C’est l’heure de ma chronique annuelle sur le bouillon de poulet. Vous êtes nombreux à m’en parler, à me demander ma recette. Je me suis dit, fine mouche, pourquoi ne pas commencer l’année 2024 en (re)donnant aux lecteurs de La Presse cette recette quasiment mondialement connue ?

Mais d’abord, permettez-moi de vous offrir mes meilleurs vœux pour 2024. La santé, les défis, tout ça. Mais surtout… l’amitié.

La vie n’étant jamais un long fleuve tranquille pour personne, l’année 2023 m’a parfois vu tomber de mon canot pour jouer à saute-mouton dans les rapides de la vie. Comme tout le monde, j’ai pris quelques bouillons1.

Mais 2023 m’a rappelé l’importance d’une chose qu’on peut tenir pour acquise, comme le poulet d’élevage tient sa moulée pour acquise, comme le poisson tient l’eau pour acquise et comme le haut dirigeant de l’Office de consultation publique de Montréal tient son voyage au Brésil toutes dépenses payées par le contribuable pour acquis : je parle de l’amitié.

J’ai tissé au fil des décennies, sans trop m’en rendre compte, une constellation d’amitiés.
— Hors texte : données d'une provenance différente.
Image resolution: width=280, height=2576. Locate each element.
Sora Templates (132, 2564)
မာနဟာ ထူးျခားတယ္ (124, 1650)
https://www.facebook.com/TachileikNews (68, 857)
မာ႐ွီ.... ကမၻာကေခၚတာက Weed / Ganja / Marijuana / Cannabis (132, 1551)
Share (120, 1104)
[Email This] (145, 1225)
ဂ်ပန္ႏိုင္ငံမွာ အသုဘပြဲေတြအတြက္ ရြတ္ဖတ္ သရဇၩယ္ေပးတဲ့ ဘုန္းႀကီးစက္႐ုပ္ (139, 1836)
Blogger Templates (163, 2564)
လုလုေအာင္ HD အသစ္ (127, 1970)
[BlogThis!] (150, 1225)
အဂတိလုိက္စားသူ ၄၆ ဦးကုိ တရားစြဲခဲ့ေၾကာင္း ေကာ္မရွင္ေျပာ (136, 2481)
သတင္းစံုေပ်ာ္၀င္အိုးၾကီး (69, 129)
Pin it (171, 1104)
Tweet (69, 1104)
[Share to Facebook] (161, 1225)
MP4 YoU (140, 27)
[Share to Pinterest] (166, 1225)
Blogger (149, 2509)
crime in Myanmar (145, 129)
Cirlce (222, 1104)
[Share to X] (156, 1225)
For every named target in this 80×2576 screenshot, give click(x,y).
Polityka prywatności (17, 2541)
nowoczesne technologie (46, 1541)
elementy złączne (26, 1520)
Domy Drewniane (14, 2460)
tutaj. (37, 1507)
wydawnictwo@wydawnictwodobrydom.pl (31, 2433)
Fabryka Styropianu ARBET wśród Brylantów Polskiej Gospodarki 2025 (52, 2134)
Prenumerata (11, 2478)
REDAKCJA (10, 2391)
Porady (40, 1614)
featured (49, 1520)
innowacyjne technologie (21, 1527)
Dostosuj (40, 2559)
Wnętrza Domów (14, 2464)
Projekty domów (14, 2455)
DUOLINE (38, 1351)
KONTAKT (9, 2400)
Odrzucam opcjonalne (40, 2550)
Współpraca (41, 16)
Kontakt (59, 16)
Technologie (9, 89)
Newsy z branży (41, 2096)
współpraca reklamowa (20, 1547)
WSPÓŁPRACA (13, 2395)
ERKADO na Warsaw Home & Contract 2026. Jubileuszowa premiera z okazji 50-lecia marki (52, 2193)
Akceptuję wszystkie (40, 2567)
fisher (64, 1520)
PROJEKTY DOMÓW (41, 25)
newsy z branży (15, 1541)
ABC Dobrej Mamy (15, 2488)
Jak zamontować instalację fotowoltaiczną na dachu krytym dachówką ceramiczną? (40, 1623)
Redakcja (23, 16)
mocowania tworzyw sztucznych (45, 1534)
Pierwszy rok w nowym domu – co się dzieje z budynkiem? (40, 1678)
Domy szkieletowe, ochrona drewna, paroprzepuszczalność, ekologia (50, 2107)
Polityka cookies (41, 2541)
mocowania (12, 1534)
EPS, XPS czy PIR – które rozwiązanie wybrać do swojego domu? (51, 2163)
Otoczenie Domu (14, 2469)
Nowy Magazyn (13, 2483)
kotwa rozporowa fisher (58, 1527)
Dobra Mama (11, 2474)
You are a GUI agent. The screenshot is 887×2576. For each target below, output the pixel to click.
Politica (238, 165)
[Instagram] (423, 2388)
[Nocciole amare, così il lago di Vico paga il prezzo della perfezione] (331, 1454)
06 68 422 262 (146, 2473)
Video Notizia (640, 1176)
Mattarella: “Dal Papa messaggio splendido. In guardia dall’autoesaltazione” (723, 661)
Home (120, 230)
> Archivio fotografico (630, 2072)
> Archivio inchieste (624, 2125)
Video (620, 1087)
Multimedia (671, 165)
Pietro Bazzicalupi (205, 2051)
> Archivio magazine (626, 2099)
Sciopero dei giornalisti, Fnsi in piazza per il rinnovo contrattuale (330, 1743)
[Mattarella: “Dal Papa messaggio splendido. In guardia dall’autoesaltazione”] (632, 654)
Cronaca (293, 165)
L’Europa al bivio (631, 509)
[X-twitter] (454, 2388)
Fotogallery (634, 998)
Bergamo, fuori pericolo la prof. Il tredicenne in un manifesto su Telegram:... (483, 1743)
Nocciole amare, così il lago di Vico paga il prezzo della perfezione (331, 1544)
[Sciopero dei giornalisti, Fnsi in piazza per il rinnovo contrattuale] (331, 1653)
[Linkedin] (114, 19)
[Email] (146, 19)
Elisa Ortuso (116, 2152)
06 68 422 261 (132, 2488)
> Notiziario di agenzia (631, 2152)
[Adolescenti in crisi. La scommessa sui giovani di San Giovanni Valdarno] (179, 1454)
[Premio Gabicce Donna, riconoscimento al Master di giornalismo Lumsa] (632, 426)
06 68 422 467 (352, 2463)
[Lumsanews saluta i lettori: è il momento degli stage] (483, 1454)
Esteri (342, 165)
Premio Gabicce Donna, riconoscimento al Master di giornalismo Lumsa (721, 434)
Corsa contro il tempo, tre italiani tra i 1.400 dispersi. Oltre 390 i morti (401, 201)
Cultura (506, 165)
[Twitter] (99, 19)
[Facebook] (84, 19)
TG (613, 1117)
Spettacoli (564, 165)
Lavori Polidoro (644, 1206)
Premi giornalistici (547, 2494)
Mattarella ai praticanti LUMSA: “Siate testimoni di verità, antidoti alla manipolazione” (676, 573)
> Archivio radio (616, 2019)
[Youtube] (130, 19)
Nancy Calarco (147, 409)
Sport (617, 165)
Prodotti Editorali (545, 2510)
Des gars, des filles, des vieux, des moins vieux – autant de gens que je connais et qui me connaissent très bien.

C’est la grâce que je vous souhaite pour 2024, celle de cultiver des amitiés solides. C’est bien beau, avoir des amis, on dit ça comme ça, « C’est un ami », mais ce lien est-il… une amitié ?

Le mot « ami » est galvaudé, à l’ère des centaines d’« amis » Facebook. La nuance entre « amis » et « amitié » n’est pas de moi, elle est de la thérapeute Esther Perel, en entrevue dans un de mes podcasts préférés du moment2 : c’est bien beau, avoir des amis, mais avez-vous des amitiés ?

J’ajoute : il faut s’entourer d’amis qui vont interrompre leur journée pour vous tendre la main si vous tombez hors de votre canot…

PHOTO DOMINICK GRAVEL, LA PRESSE

Patrick Lagacé à l’œuvre

C’est l’amitié qui m’a permis de découvrir ce fameux bouillon de poulet quasiment mondialement connu. C’est celui de Denis Fugère, naguère boucher à Sainte-Geneviève-de-Batiscan, le père de Dominic « Vroum-Vroum » Fugère3, mon ami depuis plus de 30 ans. Or, Denis, le père de Vroum-Vroum, est mort l’année dernière.

Je vous cède donc ma recette de bouillon inspirée de celle de Denis, à une seule condition : ayez une pensée pour Denis-le-Boucher, à la première gorgée.

Donc, la recette. Je le précise : ce n’est pas de la pâtisserie, vous pouvez prendre des chemins de traverse et improviser…

Je fais mon bouillon dans un faitout de 11 litres. Si vous utilisez une cocotte plus petite, mettez moins de volaille et de légumes.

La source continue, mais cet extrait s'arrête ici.